Chapter 51 Best and the Worst Episodes
Episodes = read_csv("input/simpsons_episodes.csv")
Episodes$imdb_rating = as.numeric(Episodes$imdb_rating)
BestEpisode = Episodes %>%
arrange(desc(imdb_rating)) %>%
select(id,imdb_rating) %>%
head(1)
WorstEpisode = Episodes %>%
arrange((imdb_rating)) %>%
select(id,imdb_rating) %>%
head(1)
getEpisodeSentimentScore <- function(ScriptsCharacters, ID) {
SCBestEpisode = ScriptsCharacters %>%
#BestEpisode$id
filter(episode_id == ID ) %>%
select(id,name,normalized_text)
SCWords <- SCBestEpisode %>%
unnest_tokens(word, normalized_text) %>%
filter(name != "NA") %>%
dplyr::count(name, word, sort = TRUE) %>%
ungroup()
SCWords_sentiments <- SCWords %>%
inner_join(get_sentiments("afinn"), by = "word") %>%
summarize(score = sum(score * n) / sum(n))
return(SCWords_sentiments$score)
}
51.1 Best Episode
## [1] 0.8309179
is the sentiment score for the Best Episode
51.2 Worst Episode
## [1] 0.4871795
is the sentiment score for the Worst Episode
51.3 Positive and Not So Positive Characters of the Best Episode
SC = ScriptsCharacters %>%
filter(episode_id == BestEpisode$id ) %>%
unnest_tokens(word, normalized_text) %>%
dplyr::count(name, word, sort = TRUE) %>%
ungroup()
visualize_sentiments(SC)
51.4 Positive and Not So Positive Characters of the Worst Episode
SC = ScriptsCharacters %>%
filter(episode_id == WorstEpisode$id ) %>%
unnest_tokens(word, normalized_text) %>%
dplyr::count(name, word, sort = TRUE) %>%
ungroup()
visualize_sentiments(SC)
51.5 Postive and Not So Postive Words of Best Episode
The following graph shows the Twenty high positive and the negative words by Best Episode.
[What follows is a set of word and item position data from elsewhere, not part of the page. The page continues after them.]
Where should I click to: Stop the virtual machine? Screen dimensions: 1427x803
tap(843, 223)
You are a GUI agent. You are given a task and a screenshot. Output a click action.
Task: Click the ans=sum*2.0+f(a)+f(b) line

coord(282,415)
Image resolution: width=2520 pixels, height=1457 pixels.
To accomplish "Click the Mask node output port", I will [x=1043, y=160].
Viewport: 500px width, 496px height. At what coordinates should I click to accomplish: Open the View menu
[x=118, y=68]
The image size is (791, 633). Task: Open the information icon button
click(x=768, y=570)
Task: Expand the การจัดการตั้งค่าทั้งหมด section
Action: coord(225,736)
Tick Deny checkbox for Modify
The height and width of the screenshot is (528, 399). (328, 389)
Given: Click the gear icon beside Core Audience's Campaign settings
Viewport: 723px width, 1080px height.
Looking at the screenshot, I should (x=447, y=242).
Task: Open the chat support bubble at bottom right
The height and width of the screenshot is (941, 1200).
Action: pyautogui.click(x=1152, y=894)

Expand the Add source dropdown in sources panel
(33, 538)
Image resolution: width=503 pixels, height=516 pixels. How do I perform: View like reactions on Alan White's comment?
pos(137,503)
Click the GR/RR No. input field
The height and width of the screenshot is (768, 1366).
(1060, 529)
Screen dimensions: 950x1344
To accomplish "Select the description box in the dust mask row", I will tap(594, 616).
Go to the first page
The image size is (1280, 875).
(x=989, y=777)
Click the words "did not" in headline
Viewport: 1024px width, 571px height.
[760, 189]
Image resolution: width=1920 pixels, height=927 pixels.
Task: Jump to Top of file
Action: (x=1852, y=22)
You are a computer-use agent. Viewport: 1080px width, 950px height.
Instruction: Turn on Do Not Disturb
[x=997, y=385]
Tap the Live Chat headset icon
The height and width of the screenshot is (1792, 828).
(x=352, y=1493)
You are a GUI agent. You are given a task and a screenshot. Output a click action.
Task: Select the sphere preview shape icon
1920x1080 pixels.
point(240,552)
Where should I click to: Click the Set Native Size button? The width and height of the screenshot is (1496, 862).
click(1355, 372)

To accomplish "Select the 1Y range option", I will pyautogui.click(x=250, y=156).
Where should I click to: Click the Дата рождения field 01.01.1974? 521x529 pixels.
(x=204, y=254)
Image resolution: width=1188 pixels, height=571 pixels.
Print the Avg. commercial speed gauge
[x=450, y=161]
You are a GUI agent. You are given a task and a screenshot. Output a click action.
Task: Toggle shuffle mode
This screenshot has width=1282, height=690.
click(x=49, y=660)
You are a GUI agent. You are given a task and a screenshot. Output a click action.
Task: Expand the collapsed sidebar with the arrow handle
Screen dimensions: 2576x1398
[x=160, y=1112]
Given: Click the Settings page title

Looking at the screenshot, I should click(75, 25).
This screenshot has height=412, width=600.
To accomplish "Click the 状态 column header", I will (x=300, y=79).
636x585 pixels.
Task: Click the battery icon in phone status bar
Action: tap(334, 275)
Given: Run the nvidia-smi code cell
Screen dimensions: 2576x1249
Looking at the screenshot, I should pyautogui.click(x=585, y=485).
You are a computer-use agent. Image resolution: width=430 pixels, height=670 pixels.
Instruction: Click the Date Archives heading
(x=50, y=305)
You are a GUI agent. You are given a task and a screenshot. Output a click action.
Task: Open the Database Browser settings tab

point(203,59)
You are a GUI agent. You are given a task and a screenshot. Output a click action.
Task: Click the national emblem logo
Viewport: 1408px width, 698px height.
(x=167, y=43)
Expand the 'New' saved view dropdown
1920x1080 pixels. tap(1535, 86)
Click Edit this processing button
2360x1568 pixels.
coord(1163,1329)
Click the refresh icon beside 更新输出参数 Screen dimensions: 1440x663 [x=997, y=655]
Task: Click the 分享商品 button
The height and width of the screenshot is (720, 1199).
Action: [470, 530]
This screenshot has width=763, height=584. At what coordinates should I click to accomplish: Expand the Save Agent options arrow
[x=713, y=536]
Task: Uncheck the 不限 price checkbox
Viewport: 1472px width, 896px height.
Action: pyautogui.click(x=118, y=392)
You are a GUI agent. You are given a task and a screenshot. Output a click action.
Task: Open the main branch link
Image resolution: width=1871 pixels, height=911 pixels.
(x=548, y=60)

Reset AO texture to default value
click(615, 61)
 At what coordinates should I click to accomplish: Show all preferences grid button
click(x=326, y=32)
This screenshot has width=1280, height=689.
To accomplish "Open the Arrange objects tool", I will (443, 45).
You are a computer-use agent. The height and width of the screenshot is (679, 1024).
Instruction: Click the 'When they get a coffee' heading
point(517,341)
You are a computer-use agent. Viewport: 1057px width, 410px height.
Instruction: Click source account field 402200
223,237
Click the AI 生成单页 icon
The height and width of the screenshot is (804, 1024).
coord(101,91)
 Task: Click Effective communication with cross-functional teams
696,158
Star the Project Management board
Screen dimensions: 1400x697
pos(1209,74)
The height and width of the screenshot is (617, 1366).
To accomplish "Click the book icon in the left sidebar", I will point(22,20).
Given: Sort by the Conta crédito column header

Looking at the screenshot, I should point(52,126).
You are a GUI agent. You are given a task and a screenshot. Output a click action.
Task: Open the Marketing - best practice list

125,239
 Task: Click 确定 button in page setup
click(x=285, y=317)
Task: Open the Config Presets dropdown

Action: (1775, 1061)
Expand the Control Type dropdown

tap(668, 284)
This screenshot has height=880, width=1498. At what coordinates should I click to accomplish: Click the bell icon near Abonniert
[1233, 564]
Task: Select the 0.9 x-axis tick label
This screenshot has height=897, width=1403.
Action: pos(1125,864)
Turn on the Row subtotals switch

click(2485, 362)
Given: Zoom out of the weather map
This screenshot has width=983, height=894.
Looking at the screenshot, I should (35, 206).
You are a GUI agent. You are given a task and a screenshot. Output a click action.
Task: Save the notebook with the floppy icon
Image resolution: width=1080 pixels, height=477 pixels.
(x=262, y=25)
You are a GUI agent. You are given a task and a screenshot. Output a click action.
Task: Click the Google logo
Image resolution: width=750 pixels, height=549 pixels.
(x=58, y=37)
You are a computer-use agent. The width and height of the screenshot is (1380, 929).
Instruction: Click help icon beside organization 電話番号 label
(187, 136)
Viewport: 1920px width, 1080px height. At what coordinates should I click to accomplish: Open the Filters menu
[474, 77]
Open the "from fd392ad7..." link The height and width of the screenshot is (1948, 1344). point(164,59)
positiveWordsBarGraph <- function(SC) {
contributions <- SC %>%
unnest_tokens(word, normalized_text) %>%
dplyr::count(name, word, sort = TRUE) %>%
ungroup() %>%
inner_join(get_sentiments("afinn"), by = "word") %>%
group_by(word) %>%
summarize(occurences = n(),
contribution = sum(score))
contributions %>%
top_n(20, abs(contribution)) %>%
mutate(word = reorder(word, contribution)) %>%
head(20) %>%
ggplot(aes(word, contribution, fill = contribution > 0)) +
geom_col(show.legend = FALSE) +
coord_flip() + theme_bw()
}
SC = ScriptsCharacters %>%
#BestEpisode$id
filter(episode_id == BestEpisode$id ) %>%
select(id,name,normalized_text)
positiveWordsBarGraph(SC)
51.6 Postive and Not So Postive Words of Worst Episode
SC = ScriptsCharacters %>%
#BestEpisode$id
filter(episode_id == WorstEpisode$id ) %>%
select(id,name,normalized_text)
positiveWordsBarGraph(SC)